**What is needed**. Write out the records again exactly and exclude the pictures.

**Data extracts**.
= = = = =
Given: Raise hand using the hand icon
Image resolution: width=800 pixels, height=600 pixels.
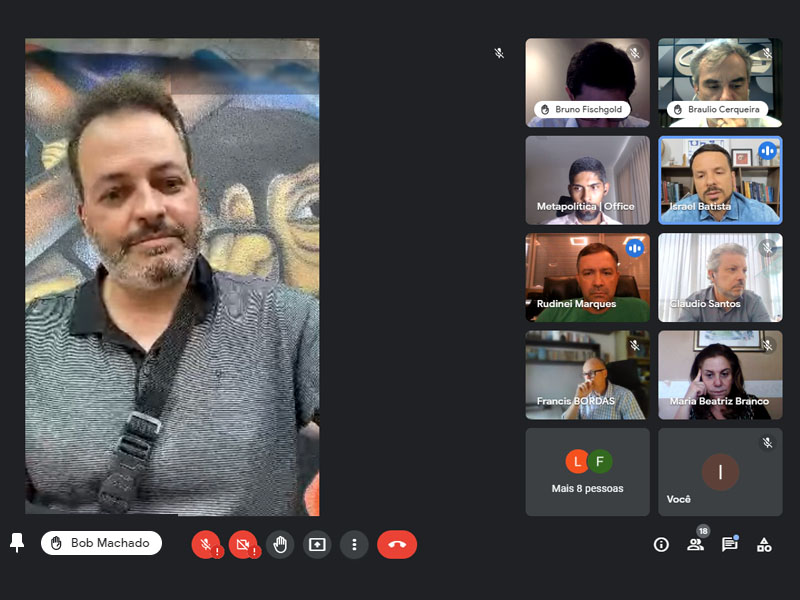Looking at the screenshot, I should click(281, 544).
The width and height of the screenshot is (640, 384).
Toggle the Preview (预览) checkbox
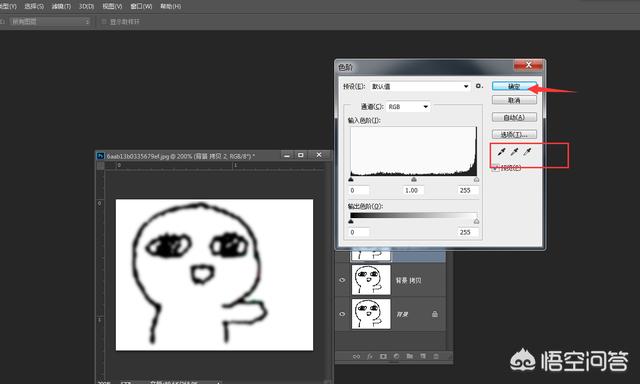point(496,168)
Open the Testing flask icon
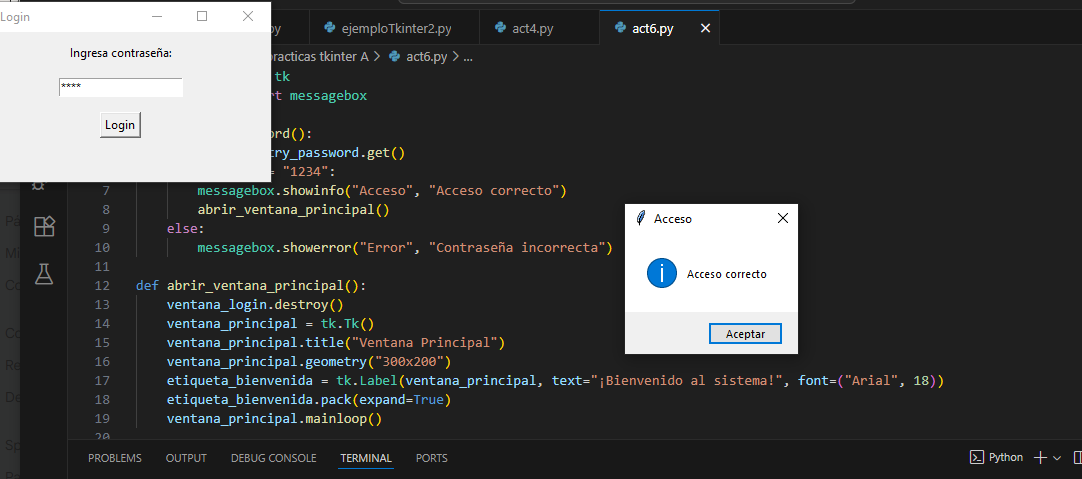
= = = = =
**Answer area**.
Given: Raise hand using the hand icon
Image resolution: width=800 pixels, height=600 pixels.
Looking at the screenshot, I should click(281, 544).
The width and height of the screenshot is (640, 384).
Toggle the Preview (预览) checkbox
point(496,168)
Open the Testing flask icon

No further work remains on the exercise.